Extracted text:
Often the focus is on returning schools to full functionality as soon as possible. In Zimbabwe, schools are themselves organised in clusters of 5-7 schools in neighbouring areas. This can help with recovery because schools within a cluster can pool and share resources if necessary. For example one school may loan textbooks to another that may have had all of theirs destroyed.
From relief to rehabilitation – the longer-term recovery needs in the education sector
Where whole communities have been affected, the school building itself may have been used as a shelter for people whose homes have been destroyed. As the heart of the community, school buildings have often been reinforced in order that they can play this vital function to save lives. But with classrooms repurposed for domestic living, this can impede the return of learners to education.
After tropical cyclone Idai, Manicaland lost 40 days of teaching and learning from the storm itself. But then school reopening was further delayed by the need to find alternative accommodation for those who had been sheltering – and to repair and redecorate.
In the immediate aftermath of the tropical cyclone, food parcels and emergency assistance was made available. But the flooding of farmland threatened food security for the following months as harvests were lost. So for learners and teachers to have their nutritional needs met to be able to actively engage in education, there is need to work more closely with the Ministry of Lands, Fisheries, Water, Agriculture and Rural Resettlement.
Reducing future disaster risk
It is difficult to see the positives, but Mrs Thabela is able to find some. Exposure to extreme weather events makes people more aware of the risks of their environment.
“When another tropical cyclone comes, I would expect less destruction as people’s awareness is better. We have also worked through our schools to increase awareness of early warning systems and undertaken drills to practice evacuation and other risk reduction measures”, she says, adding “the sense of being in this together has also strengthened community solidarity and led to people working more closely together to solve problems”.
Tropical cyclone Idai also catalysed the coordination structures that have already proved effective in further risk reduction. The cluster system was reinvigorated in the face of exposure to Covid-19 in 2020, and similarly served an important function to coordinate and streamline support from various development partners.
“Building back better” in the education sector has enabled improvements. In one project, supported by the Global Partnership for Education, destroyed school buildings and ablution facilities in six cyclone-hit districts (in 139 schools) have been rebuilt to be more resilient and more inclusive, supporting girls and access by children in wheelchairs.
In another initiative, with support from the European Union, disaster preparedness, early response and access to inclusive education is being promoted in 250 schools across five districts of Manicaland and Matebeleland North Provinces. This builds on lessons from both tropical cyclone Idai and Covid-19, and includes facilitating access to community and home-based learning, through solar radios, offline programming and a variety of self-study materials, to minimise disruption.
Reducing risk of exposure and vulnerability to extreme weather events is critical when climate change is expected to increase their magnitude and frequency. The education sector in Zimbabwe is up to the challenge and making great progress.

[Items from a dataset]
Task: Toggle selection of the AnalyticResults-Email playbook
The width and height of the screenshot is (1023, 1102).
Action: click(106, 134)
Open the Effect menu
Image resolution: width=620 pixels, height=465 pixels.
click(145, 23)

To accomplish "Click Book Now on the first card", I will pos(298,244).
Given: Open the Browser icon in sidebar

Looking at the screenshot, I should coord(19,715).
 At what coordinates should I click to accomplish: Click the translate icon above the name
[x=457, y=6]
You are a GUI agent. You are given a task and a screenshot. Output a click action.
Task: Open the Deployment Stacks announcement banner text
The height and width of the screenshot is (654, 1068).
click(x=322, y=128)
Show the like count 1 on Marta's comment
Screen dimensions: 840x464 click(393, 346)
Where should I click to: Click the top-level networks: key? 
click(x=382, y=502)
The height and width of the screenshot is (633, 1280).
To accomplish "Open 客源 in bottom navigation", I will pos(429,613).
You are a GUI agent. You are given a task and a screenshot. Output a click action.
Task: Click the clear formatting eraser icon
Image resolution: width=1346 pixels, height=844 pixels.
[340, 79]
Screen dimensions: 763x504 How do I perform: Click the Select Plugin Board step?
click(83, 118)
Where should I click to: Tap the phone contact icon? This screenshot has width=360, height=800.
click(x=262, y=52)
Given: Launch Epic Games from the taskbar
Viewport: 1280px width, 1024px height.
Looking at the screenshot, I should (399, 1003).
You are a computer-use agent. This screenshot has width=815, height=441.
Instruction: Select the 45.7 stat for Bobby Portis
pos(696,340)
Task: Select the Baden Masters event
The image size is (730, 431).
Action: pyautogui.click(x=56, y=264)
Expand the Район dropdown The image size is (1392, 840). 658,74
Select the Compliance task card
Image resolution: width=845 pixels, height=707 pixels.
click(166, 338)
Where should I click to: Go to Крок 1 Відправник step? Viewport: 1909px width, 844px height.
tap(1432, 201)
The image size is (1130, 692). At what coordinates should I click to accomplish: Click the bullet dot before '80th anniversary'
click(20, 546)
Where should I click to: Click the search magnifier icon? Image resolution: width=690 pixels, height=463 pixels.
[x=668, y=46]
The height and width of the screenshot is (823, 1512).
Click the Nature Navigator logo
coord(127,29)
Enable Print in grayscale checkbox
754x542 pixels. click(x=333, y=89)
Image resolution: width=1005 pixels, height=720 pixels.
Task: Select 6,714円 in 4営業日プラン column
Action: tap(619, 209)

Action item: Reproduce everything in the passage above on school recovery after tropical cyclone Idai, from "From relief to" down to "learners to education.".

Result for this exercise:
From relief to rehabilitation – the longer-term recovery needs in the education sector
Where whole communities have been affected, the school building itself may have been used as a shelter for people whose homes have been destroyed. As the heart of the community, school buildings have often been reinforced in order that they can play this vital function to save lives. But with classrooms repurposed for domestic living, this can impede the return of learners to education.